> **GIVEN REQUEST**
Copy the listing below line for line, leaving every character unchanged.

•••

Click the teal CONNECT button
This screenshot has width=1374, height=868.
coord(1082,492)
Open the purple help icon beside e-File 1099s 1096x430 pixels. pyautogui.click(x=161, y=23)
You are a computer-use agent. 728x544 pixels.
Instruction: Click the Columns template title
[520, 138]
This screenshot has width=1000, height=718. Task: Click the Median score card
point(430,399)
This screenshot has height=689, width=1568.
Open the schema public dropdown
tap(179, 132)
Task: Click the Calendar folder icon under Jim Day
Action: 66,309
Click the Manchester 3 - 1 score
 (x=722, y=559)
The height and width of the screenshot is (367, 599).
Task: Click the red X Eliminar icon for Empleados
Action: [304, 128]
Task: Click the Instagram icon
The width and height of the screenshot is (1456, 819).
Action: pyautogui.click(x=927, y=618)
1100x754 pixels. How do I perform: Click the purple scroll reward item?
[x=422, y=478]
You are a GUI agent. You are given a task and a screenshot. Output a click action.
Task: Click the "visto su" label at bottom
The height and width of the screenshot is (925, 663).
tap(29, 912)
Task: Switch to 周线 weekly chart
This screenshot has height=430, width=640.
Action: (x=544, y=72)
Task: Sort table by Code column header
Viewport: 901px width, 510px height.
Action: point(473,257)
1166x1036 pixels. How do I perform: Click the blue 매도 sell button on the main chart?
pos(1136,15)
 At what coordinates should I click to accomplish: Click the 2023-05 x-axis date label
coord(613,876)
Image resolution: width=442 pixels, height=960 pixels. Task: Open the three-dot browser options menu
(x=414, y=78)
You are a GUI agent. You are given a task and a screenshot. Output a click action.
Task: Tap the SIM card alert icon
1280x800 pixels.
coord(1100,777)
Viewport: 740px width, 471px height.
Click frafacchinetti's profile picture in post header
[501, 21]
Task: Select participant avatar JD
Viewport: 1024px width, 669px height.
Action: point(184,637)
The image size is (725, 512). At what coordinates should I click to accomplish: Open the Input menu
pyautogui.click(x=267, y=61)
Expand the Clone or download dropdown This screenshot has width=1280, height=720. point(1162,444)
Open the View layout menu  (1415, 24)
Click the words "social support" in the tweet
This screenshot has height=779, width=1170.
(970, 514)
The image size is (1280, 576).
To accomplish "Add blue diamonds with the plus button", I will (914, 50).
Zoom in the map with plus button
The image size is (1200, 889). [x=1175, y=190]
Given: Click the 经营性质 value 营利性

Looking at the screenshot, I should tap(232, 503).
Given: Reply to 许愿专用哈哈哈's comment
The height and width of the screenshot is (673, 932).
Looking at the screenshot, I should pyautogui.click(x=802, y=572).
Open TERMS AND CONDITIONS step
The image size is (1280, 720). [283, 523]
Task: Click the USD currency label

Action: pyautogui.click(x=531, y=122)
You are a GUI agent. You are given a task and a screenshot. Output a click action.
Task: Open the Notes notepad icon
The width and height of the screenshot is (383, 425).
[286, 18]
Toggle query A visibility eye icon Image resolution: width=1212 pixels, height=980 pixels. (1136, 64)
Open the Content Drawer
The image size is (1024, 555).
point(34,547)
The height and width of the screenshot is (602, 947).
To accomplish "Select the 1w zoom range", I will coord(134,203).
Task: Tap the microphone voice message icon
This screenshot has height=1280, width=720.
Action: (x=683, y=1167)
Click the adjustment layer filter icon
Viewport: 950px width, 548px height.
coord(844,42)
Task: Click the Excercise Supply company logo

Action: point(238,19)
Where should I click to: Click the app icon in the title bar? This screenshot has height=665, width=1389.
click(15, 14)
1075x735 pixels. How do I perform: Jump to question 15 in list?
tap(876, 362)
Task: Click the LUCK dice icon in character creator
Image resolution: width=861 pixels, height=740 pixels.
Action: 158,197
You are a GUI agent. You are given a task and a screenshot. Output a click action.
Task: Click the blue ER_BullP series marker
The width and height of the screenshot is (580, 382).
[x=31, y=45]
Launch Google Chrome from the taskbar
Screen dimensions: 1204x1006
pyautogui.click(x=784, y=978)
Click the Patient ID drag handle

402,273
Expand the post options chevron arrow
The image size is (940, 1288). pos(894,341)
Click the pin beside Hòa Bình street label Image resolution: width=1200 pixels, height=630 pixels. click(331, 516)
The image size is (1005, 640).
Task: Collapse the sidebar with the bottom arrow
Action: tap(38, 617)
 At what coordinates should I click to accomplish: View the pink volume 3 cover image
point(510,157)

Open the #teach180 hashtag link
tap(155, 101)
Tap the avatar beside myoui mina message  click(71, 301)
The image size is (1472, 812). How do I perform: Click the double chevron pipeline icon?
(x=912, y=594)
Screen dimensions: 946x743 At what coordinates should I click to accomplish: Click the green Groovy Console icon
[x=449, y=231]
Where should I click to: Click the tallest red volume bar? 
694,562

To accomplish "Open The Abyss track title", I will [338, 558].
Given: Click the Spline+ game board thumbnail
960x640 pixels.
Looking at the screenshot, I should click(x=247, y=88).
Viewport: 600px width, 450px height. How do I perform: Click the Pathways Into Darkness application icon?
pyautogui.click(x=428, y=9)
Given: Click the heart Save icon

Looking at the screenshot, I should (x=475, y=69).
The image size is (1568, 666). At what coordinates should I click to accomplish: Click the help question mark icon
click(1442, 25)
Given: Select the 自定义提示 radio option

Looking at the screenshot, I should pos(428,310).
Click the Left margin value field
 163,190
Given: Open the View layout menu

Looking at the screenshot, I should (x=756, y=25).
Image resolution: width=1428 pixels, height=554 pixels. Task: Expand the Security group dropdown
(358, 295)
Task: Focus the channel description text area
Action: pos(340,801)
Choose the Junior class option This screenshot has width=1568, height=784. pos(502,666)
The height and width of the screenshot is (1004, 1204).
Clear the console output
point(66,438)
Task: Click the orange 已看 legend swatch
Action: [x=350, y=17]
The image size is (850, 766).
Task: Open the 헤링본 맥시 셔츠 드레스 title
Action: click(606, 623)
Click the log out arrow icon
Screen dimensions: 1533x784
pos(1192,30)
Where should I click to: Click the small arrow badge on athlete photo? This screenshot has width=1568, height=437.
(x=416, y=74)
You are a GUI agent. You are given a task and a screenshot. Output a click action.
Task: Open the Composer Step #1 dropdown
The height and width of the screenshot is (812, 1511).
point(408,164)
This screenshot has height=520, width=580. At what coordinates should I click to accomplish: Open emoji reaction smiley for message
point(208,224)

•••

> **OUTPUT FOR THIS EXERCISE**
Click the teal CONNECT button
This screenshot has width=1374, height=868.
coord(1082,492)
Open the purple help icon beside e-File 1099s 1096x430 pixels. pyautogui.click(x=161, y=23)
You are a computer-use agent. 728x544 pixels.
Instruction: Click the Columns template title
[520, 138]
This screenshot has width=1000, height=718. Task: Click the Median score card
point(430,399)
This screenshot has height=689, width=1568.
Open the schema public dropdown
tap(179, 132)
Task: Click the Calendar folder icon under Jim Day
Action: 66,309
Click the Manchester 3 - 1 score
 (x=722, y=559)
The height and width of the screenshot is (367, 599).
Task: Click the red X Eliminar icon for Empleados
Action: [304, 128]
Task: Click the Instagram icon
The width and height of the screenshot is (1456, 819).
Action: pyautogui.click(x=927, y=618)
1100x754 pixels. How do I perform: Click the purple scroll reward item?
[x=422, y=478]
You are a GUI agent. You are given a task and a screenshot. Output a click action.
Task: Click the "visto su" label at bottom
The height and width of the screenshot is (925, 663).
tap(29, 912)
Task: Switch to 周线 weekly chart
This screenshot has height=430, width=640.
Action: (x=544, y=72)
Task: Sort table by Code column header
Viewport: 901px width, 510px height.
Action: point(473,257)
1166x1036 pixels. How do I perform: Click the blue 매도 sell button on the main chart?
pos(1136,15)
 At what coordinates should I click to accomplish: Click the 2023-05 x-axis date label
coord(613,876)
Image resolution: width=442 pixels, height=960 pixels. Task: Open the three-dot browser options menu
(x=414, y=78)
You are a GUI agent. You are given a task and a screenshot. Output a click action.
Task: Tap the SIM card alert icon
1280x800 pixels.
coord(1100,777)
Viewport: 740px width, 471px height.
Click frafacchinetti's profile picture in post header
[501, 21]
Task: Select participant avatar JD
Viewport: 1024px width, 669px height.
Action: point(184,637)
The image size is (725, 512). At what coordinates should I click to accomplish: Open the Input menu
pyautogui.click(x=267, y=61)
Expand the Clone or download dropdown This screenshot has width=1280, height=720. point(1162,444)
Open the View layout menu  (1415, 24)
Click the words "social support" in the tweet
This screenshot has height=779, width=1170.
(970, 514)
The image size is (1280, 576).
To accomplish "Add blue diamonds with the plus button", I will (914, 50).
Zoom in the map with plus button
The image size is (1200, 889). [x=1175, y=190]
Given: Click the 经营性质 value 营利性

Looking at the screenshot, I should tap(232, 503).
Given: Reply to 许愿专用哈哈哈's comment
The height and width of the screenshot is (673, 932).
Looking at the screenshot, I should pyautogui.click(x=802, y=572).
Open TERMS AND CONDITIONS step
The image size is (1280, 720). [283, 523]
Task: Click the USD currency label

Action: pyautogui.click(x=531, y=122)
You are a GUI agent. You are given a task and a screenshot. Output a click action.
Task: Open the Notes notepad icon
The width and height of the screenshot is (383, 425).
[286, 18]
Toggle query A visibility eye icon Image resolution: width=1212 pixels, height=980 pixels. (1136, 64)
Open the Content Drawer
The image size is (1024, 555).
point(34,547)
The height and width of the screenshot is (602, 947).
To accomplish "Select the 1w zoom range", I will coord(134,203).
Task: Tap the microphone voice message icon
This screenshot has height=1280, width=720.
Action: (x=683, y=1167)
Click the adjustment layer filter icon
Viewport: 950px width, 548px height.
coord(844,42)
Task: Click the Excercise Supply company logo

Action: point(238,19)
Where should I click to: Click the app icon in the title bar? This screenshot has height=665, width=1389.
click(15, 14)
1075x735 pixels. How do I perform: Jump to question 15 in list?
tap(876, 362)
Task: Click the LUCK dice icon in character creator
Image resolution: width=861 pixels, height=740 pixels.
Action: 158,197
You are a GUI agent. You are given a task and a screenshot. Output a click action.
Task: Click the blue ER_BullP series marker
The width and height of the screenshot is (580, 382).
[x=31, y=45]
Launch Google Chrome from the taskbar
Screen dimensions: 1204x1006
pyautogui.click(x=784, y=978)
Click the Patient ID drag handle

402,273
Expand the post options chevron arrow
The image size is (940, 1288). pos(894,341)
Click the pin beside Hòa Bình street label Image resolution: width=1200 pixels, height=630 pixels. click(331, 516)
The image size is (1005, 640).
Task: Collapse the sidebar with the bottom arrow
Action: tap(38, 617)
 At what coordinates should I click to accomplish: View the pink volume 3 cover image
point(510,157)

Open the #teach180 hashtag link
tap(155, 101)
Tap the avatar beside myoui mina message  click(71, 301)
The image size is (1472, 812). How do I perform: Click the double chevron pipeline icon?
(x=912, y=594)
Screen dimensions: 946x743 At what coordinates should I click to accomplish: Click the green Groovy Console icon
[x=449, y=231]
Where should I click to: Click the tallest red volume bar? 
694,562

To accomplish "Open The Abyss track title", I will [338, 558].
Given: Click the Spline+ game board thumbnail
960x640 pixels.
Looking at the screenshot, I should click(x=247, y=88).
Viewport: 600px width, 450px height. How do I perform: Click the Pathways Into Darkness application icon?
pyautogui.click(x=428, y=9)
Given: Click the heart Save icon

Looking at the screenshot, I should (x=475, y=69).
The image size is (1568, 666). At what coordinates should I click to accomplish: Click the help question mark icon
click(1442, 25)
Given: Select the 自定义提示 radio option

Looking at the screenshot, I should pos(428,310).
Click the Left margin value field
 163,190
Given: Open the View layout menu

Looking at the screenshot, I should (x=756, y=25).
Image resolution: width=1428 pixels, height=554 pixels. Task: Expand the Security group dropdown
(358, 295)
Task: Focus the channel description text area
Action: pos(340,801)
Choose the Junior class option This screenshot has width=1568, height=784. pos(502,666)
The height and width of the screenshot is (1004, 1204).
Clear the console output
point(66,438)
Task: Click the orange 已看 legend swatch
Action: [x=350, y=17]
The image size is (850, 766).
Task: Open the 헤링본 맥시 셔츠 드레스 title
Action: click(606, 623)
Click the log out arrow icon
Screen dimensions: 1533x784
pos(1192,30)
Where should I click to: Click the small arrow badge on athlete photo? This screenshot has width=1568, height=437.
(x=416, y=74)
You are a GUI agent. You are given a task and a screenshot. Output a click action.
Task: Open the Composer Step #1 dropdown
The height and width of the screenshot is (812, 1511).
point(408,164)
This screenshot has height=520, width=580. At what coordinates should I click to accomplish: Open emoji reaction smiley for message
point(208,224)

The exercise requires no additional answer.